When Sunnie Burger was born in 1922, President Warren G. Harding had just introduced the first radio to the White House, the Supreme Court heard a case about smallpox and mandatory vaccinations, and Robin Hood — starring Douglas Fairbanks — was on the big screen.
Now, celebrating her 100th birthday on Sept. 1 (her actual birthday was a day later), the White House routinely uses Twitter, modern medicine has eradicated the deadly disease, and Robin Hood has been remade more than 70 times.
Sunnie grew up in Brooklyn, NY, though her family moved to Los Angeles when she was 18.
When WWII finally came to the U.S., she joined up with Woman’s Air Corps as an aerial photographer and served for three years. What Sunnie photographed was “top secret,” she said in a recent interview, before moving on to happier memories of rollerskating.
Much of her adult life was then spent with her husband, Bob Mann, in Leaburg, OR, with their two children; she only recently became an Enumclaw resident about four years ago, having moved into the Cascade Place Assisted Living east of town.

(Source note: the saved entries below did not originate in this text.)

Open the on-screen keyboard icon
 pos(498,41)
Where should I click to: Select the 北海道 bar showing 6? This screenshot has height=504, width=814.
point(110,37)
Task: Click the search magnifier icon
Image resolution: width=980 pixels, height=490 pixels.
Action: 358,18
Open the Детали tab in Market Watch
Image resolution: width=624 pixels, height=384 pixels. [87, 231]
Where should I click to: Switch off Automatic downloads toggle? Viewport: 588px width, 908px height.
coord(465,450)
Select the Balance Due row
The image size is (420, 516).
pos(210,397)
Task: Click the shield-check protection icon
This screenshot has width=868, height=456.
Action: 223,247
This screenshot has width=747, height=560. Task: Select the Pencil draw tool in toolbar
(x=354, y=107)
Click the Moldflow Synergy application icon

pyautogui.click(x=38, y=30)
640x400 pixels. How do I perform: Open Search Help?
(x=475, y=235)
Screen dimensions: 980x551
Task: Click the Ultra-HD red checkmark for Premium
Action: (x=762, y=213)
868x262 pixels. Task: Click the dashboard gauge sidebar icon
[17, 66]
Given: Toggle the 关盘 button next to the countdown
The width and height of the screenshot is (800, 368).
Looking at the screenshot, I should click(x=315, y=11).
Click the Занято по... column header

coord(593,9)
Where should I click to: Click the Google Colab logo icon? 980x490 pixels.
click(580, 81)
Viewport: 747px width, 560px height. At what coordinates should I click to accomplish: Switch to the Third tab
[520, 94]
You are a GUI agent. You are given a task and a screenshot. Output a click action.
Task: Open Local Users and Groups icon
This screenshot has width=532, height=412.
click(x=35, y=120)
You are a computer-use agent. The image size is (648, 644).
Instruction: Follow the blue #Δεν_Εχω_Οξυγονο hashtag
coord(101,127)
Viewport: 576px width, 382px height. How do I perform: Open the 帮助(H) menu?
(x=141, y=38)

Sunnie said it’s lovely to be a century old “from the neck up”, though down south, she admitted, isn’t as much of a party.
Her secret to living this long, she added, is “whisky, wine, and beer,” while sipping a cup of red.
Sunnie’s son Ken also commended her positive (sunny?) attitude toward life, despite its ups and downs.
“The glass is not just half-full, it’s refillable,” he said. “Clichéd, but it’s true.”
Sunnie spent her birthday among her Cascade Place family and various relatives, which included numerous grandchildren. great-grandchildren, and even a great-great grandchild.
The party may be over, but Sunnie is still going strong.
“I can hardly wait for keeping on,” she said.